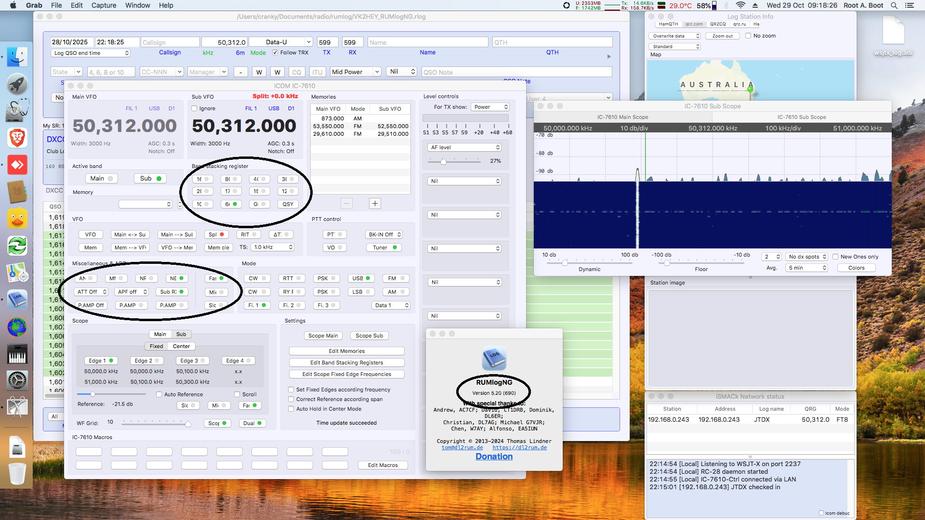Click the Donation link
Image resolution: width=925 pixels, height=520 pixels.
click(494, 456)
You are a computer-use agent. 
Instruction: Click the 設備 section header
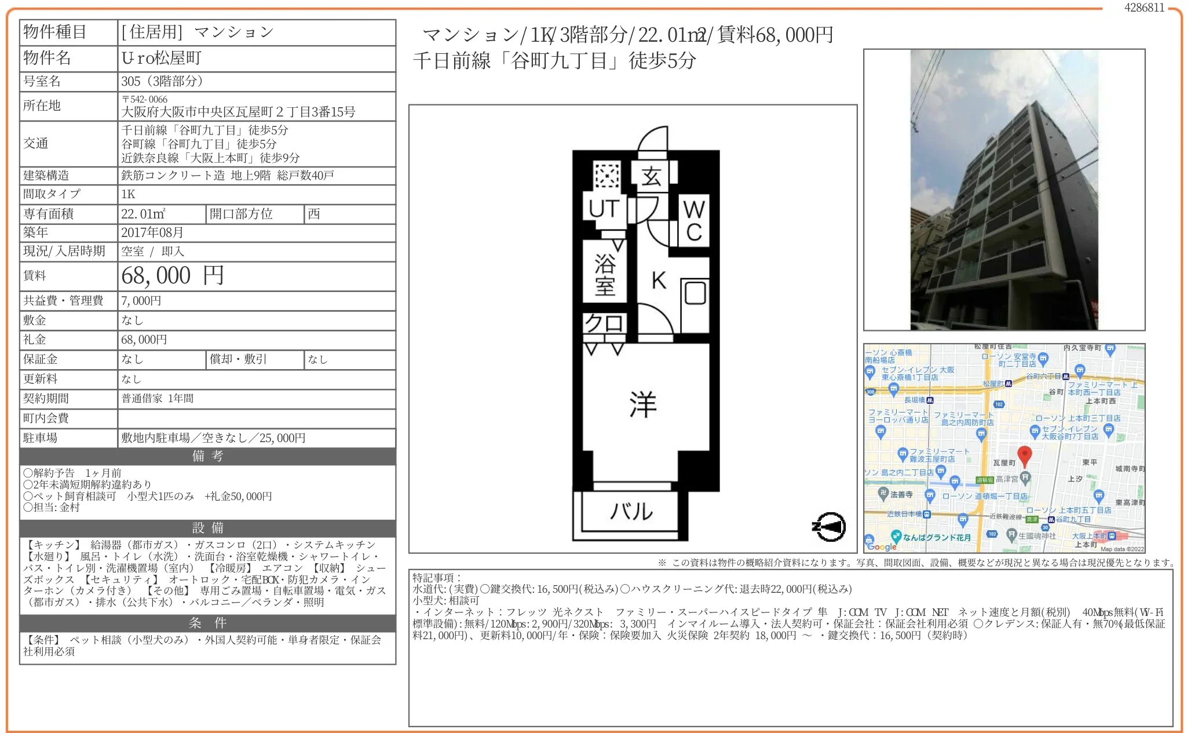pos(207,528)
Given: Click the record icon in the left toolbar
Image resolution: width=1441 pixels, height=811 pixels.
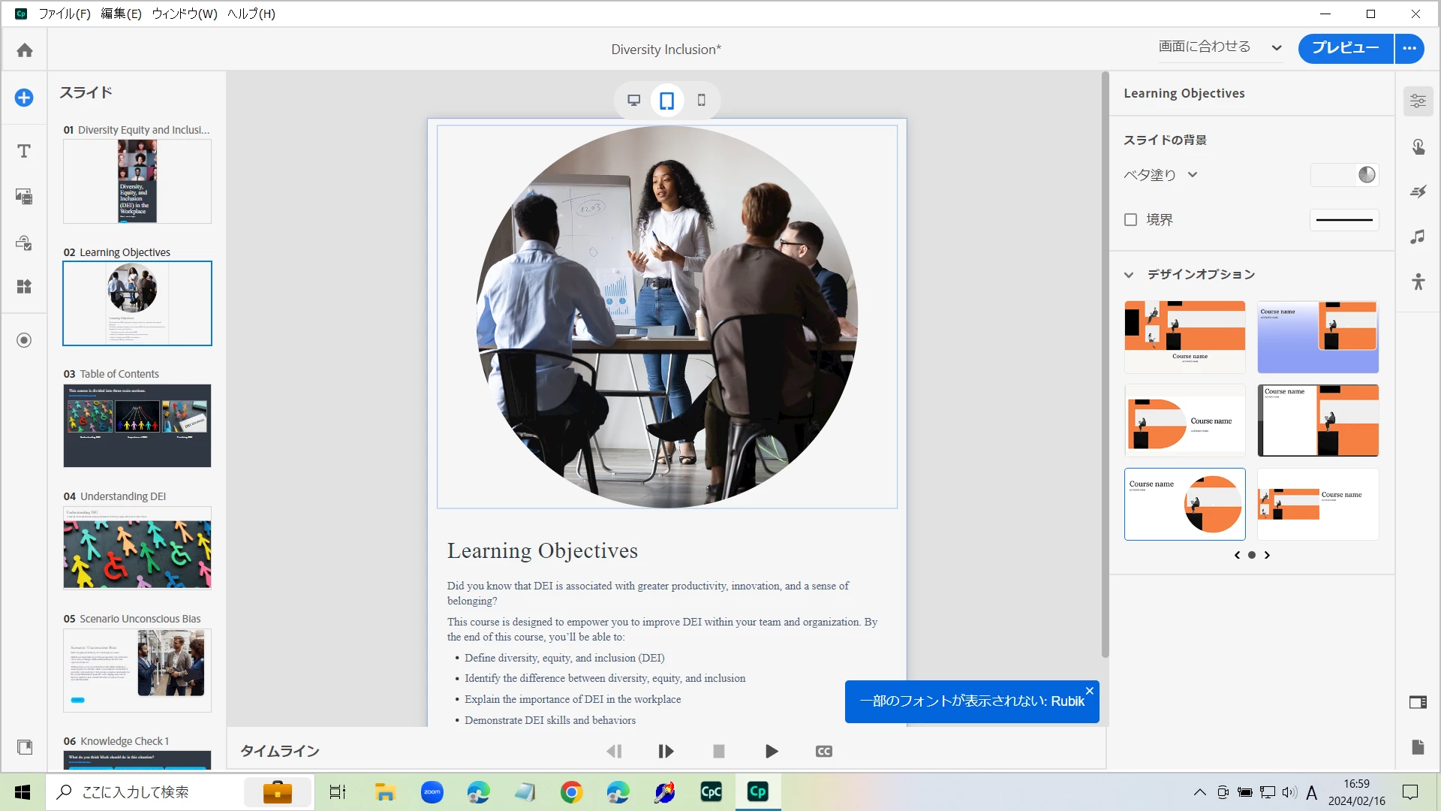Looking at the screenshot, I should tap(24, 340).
- - -
#### Problem details:
Leaving the pictures aside, copy exactly and only the lines from the one holding "Given: Click the" through the final line of the data, both ends kept.

#### Problem solution:
Given: Click the record icon in the left toolbar
Image resolution: width=1441 pixels, height=811 pixels.
Looking at the screenshot, I should tap(24, 340).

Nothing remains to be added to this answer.